▸ **What to work on**
Please copy, word for word, the line that contains "Click the NASDAQ: TSLA ticker text" and every line after it through the end of the records, and nothing more.

▸ **Source data**
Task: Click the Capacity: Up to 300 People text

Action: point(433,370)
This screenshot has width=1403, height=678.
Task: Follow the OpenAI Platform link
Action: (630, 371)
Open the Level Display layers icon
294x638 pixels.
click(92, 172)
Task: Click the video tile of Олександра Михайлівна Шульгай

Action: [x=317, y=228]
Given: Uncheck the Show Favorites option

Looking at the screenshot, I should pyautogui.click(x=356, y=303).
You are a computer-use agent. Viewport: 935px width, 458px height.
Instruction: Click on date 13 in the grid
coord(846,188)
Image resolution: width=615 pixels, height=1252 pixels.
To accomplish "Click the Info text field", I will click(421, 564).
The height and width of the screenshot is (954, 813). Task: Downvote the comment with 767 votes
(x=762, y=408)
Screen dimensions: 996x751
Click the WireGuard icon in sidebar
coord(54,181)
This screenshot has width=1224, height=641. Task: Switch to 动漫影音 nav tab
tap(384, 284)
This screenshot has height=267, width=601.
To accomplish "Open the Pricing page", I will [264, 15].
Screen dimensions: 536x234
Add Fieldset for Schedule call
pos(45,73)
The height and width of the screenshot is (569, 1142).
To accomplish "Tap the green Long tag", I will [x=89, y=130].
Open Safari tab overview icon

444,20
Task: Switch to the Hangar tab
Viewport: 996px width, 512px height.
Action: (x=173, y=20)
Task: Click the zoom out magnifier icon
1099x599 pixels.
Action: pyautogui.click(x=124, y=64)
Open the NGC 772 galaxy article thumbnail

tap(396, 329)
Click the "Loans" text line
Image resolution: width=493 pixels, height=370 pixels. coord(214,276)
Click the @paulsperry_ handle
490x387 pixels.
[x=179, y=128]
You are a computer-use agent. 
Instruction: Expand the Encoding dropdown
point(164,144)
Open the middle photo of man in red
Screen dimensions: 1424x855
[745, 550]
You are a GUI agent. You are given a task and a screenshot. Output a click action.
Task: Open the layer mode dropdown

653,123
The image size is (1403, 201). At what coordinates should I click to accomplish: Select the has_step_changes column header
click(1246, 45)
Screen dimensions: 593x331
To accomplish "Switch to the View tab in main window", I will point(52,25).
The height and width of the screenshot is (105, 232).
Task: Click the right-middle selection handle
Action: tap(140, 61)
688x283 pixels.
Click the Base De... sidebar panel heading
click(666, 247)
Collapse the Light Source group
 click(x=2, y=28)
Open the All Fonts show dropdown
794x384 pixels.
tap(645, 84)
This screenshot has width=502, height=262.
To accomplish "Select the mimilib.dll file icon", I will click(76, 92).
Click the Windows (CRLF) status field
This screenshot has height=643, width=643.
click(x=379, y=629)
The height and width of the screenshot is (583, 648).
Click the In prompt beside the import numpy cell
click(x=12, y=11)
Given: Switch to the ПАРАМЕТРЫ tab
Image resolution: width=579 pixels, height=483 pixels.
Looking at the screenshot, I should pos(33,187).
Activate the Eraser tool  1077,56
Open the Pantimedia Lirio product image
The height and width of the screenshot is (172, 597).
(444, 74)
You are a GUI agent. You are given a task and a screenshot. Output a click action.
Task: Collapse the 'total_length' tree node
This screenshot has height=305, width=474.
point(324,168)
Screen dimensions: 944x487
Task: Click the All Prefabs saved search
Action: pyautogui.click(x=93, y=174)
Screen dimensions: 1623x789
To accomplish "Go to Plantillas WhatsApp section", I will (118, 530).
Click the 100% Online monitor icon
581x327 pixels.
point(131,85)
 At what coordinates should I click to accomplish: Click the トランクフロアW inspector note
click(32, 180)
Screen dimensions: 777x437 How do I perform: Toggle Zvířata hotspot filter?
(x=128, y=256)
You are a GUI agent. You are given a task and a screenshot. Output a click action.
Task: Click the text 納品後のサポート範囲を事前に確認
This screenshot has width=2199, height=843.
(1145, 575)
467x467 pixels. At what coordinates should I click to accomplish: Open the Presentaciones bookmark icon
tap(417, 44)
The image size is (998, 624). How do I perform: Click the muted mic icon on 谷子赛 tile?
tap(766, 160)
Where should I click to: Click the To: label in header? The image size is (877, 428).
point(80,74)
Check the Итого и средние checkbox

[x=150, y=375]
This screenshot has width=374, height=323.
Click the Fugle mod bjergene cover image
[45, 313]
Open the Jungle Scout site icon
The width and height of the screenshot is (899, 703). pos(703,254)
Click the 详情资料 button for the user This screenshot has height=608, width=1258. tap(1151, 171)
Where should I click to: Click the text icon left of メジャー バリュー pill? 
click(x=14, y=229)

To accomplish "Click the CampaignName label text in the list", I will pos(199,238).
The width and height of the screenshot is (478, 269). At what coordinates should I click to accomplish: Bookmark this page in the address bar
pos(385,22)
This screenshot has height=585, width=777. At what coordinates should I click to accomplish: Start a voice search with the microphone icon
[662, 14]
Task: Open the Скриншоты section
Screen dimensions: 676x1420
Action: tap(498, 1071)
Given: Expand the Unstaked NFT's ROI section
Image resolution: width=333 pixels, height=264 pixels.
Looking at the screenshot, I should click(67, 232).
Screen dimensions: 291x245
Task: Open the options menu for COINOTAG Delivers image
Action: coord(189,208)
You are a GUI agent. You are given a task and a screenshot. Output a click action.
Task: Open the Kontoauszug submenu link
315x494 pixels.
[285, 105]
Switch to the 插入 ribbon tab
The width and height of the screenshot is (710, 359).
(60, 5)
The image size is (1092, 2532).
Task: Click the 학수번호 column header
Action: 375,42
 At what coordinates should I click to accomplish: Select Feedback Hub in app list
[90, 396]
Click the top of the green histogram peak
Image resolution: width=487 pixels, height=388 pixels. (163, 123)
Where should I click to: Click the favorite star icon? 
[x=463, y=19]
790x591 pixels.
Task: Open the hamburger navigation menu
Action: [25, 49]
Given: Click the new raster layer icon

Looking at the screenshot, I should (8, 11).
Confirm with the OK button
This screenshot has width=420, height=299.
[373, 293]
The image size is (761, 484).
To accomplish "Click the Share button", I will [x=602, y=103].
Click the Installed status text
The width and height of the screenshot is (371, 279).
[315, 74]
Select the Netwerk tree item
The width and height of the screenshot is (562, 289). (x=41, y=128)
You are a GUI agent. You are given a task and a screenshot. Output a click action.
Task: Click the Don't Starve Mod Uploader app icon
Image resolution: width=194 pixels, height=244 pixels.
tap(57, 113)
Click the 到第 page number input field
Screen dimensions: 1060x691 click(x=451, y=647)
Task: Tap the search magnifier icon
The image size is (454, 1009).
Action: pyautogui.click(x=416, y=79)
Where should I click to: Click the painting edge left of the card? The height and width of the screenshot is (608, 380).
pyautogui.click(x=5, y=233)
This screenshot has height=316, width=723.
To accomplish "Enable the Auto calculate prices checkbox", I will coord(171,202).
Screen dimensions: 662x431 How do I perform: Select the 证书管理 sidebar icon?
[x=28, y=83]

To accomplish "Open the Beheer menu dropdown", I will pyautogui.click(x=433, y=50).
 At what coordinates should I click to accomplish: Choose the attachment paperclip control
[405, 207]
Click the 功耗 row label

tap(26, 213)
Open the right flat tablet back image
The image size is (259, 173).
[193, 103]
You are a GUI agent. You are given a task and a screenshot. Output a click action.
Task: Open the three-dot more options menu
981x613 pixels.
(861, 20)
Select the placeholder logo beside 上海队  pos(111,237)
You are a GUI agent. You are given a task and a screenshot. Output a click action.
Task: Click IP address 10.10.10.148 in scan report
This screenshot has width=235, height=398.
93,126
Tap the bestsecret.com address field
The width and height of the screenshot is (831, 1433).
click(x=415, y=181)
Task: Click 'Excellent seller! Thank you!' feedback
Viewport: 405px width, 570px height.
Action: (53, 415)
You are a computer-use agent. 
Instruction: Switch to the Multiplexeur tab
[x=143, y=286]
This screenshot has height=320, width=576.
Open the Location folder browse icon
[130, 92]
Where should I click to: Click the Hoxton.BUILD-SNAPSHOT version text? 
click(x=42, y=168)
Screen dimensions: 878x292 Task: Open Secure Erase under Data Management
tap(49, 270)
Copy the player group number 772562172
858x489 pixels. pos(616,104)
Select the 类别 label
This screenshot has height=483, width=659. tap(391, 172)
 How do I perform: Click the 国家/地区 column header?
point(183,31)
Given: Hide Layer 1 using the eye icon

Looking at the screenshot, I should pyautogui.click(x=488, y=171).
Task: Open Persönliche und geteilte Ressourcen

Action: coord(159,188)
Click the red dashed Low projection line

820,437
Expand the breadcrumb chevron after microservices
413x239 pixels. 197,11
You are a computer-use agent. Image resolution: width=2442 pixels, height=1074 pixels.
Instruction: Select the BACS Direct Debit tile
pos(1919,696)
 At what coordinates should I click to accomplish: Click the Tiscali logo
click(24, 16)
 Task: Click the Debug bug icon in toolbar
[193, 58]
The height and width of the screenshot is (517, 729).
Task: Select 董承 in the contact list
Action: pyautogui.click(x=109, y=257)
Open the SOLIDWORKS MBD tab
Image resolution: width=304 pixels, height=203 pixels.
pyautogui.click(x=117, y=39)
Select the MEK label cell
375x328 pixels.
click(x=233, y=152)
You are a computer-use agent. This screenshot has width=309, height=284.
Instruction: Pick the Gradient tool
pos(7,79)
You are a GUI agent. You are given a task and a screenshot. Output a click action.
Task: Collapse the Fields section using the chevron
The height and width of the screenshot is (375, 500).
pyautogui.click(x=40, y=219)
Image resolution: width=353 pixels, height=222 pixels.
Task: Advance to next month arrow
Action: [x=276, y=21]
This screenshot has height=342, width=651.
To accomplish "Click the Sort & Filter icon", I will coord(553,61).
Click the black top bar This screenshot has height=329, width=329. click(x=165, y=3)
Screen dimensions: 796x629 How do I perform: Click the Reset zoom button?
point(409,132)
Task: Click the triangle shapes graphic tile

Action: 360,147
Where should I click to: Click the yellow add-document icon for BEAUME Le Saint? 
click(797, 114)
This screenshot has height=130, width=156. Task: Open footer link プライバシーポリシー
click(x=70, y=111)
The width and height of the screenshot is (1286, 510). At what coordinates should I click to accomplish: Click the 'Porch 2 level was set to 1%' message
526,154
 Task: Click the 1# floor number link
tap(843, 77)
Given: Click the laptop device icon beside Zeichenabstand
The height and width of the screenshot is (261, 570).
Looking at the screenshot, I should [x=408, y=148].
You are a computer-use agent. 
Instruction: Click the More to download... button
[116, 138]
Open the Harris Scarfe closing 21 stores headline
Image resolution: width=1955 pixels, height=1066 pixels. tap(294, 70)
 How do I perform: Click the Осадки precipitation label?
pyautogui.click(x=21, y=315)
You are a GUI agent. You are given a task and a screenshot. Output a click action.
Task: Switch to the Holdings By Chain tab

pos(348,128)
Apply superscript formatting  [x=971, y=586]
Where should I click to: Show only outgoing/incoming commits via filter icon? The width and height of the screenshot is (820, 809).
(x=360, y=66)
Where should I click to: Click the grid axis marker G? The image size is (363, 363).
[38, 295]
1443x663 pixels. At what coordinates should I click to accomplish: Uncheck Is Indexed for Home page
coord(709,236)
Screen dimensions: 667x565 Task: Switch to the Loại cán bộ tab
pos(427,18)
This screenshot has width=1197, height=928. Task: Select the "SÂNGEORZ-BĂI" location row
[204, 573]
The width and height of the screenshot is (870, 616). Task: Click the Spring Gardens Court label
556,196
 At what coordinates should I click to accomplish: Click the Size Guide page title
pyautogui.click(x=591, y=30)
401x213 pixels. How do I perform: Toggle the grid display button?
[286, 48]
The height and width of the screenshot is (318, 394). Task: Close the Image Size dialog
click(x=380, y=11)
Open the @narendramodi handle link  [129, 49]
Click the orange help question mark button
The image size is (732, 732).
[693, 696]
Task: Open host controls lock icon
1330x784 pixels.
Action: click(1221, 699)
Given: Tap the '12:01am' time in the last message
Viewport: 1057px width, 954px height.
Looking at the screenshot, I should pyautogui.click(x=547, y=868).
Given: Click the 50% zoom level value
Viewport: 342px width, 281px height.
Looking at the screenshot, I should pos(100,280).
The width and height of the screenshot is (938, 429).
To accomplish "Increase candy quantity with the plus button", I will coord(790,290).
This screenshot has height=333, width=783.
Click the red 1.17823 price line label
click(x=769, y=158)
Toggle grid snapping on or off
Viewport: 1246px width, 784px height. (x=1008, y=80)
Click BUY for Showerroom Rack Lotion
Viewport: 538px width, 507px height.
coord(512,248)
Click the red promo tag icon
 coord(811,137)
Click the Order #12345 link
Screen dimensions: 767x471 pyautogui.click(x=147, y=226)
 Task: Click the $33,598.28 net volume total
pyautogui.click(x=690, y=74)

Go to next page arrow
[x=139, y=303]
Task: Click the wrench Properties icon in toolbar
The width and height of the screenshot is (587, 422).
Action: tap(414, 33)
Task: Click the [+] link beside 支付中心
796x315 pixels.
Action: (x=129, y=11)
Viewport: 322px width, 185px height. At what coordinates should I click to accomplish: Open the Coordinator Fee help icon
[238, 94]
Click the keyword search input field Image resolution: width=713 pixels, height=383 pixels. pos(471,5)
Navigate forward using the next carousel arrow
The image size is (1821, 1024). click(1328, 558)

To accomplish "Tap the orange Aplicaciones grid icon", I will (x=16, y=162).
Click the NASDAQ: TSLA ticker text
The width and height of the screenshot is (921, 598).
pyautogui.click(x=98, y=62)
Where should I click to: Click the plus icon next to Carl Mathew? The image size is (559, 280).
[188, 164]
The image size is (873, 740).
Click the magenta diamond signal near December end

▸ **Problem solution**
Click the NASDAQ: TSLA ticker text
The width and height of the screenshot is (921, 598).
pyautogui.click(x=98, y=62)
Where should I click to: Click the plus icon next to Carl Mathew? The image size is (559, 280).
[188, 164]
The image size is (873, 740).
Click the magenta diamond signal near December end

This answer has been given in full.